DRI faculty teach water, sanitation, hygiene, and environmental issues courses in eSwatini (Swaziland)
Students from DRI’s WASH Capacity Building Program learn about dry sanitation during a field trip to the University of eSwatini (Swaziland) project site at the community of Buka, eSwatini. September 2018. Credit: Braimah Apambire/DRI.
In August and early September 2018, several faculty members from the Desert Research Institute (DRI) found themselves far from home – teaching courses in water, sanitation, and hygiene (WASH) and environmental issues in the Kingdom of eSwatini, formerly known as Swaziland, a small country nestled along South Africa’s eastern border with Mozambique.
The courses, all focused on a set of interconnected environmental issues and public health challenges referred to by the acronym “WASH” (short for water, sanitation, and hygiene) are part of an ongoing WASH Capacity Building Program, operated by DRI’s Center for International Water and Sustainability (CIWAS).

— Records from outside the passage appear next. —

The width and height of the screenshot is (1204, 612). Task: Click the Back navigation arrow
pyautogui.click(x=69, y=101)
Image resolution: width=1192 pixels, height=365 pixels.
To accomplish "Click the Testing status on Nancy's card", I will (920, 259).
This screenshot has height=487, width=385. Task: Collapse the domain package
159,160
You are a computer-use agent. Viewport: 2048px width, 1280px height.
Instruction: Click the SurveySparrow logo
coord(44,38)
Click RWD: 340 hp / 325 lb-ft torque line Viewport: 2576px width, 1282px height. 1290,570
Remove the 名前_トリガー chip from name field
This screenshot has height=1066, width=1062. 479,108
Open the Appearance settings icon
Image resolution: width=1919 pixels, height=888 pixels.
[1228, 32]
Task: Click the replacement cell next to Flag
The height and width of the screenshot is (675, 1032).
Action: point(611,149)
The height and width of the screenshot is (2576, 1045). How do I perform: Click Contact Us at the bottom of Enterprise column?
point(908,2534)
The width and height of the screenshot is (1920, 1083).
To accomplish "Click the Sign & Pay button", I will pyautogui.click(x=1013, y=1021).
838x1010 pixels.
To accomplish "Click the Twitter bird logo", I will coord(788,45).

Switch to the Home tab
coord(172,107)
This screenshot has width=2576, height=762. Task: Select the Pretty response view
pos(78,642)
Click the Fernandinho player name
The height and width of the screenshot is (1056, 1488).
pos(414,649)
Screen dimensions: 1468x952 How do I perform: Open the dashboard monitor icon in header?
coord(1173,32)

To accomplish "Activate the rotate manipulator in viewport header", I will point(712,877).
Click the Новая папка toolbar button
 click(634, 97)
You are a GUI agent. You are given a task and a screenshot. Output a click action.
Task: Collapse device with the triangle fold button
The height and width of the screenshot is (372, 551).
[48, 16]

This program received a five-year funding award from humanitarian non-governmental organization World Vision earlier in 2018 and provides technical capacity training to field staff who work in the WASH sector in developing countries.
“The WASH Capacity Building Program is a partnership between DRI, the University of Nevada, Reno, Drexel University, and World Vision,” explained Braimah Apambire, Director of CIWAS. “We’ve developed six courses which we teach partly online and partly face-to-face, and the students take four of those courses to complete our post-graduate certificate program. In April, we taught two courses in Ghana, and the two courses that we just taught in eSwatini were the next in the series.”
The current cohort — the third since the program’s pilot season in 2016 — consists of 30 students from 18 African countries. In eSwatini, their coursework focused on water supplies and environmental management in developing countries, and on cross-cutting issues in WASH. The classes were taught by Apambire, DRI’s Rosemary Carroll, Ph.D., and Alan Heyvaert, Ph.D., and Emmanuel Opong, Ph.D., of World Vision.
The classroom time was interspersed with field trips to rural areas, dams, water and sanitation facilities, wastewater treatment plants, and more. Students got a firsthand look at some of the WASH challenges that are common in eSwatini and a chance to experience some of the region’s unique culture and countryside. CIWAS collaborators from the University of eSwatini gave guest lectures and organized field trips for the students during face-to-face teaching in the country.
“ESwatini is a mountainous country and very, very beautiful,” Apambire said. “It is a kingdom with a king who is the ruler of the country, and a traditional culture that is almost completely intact. Their government and NGOs, including World Vision, take interest in developing social programs that help people, especially the poor. But they still have rural areas that do not have water and sanitation facilities.”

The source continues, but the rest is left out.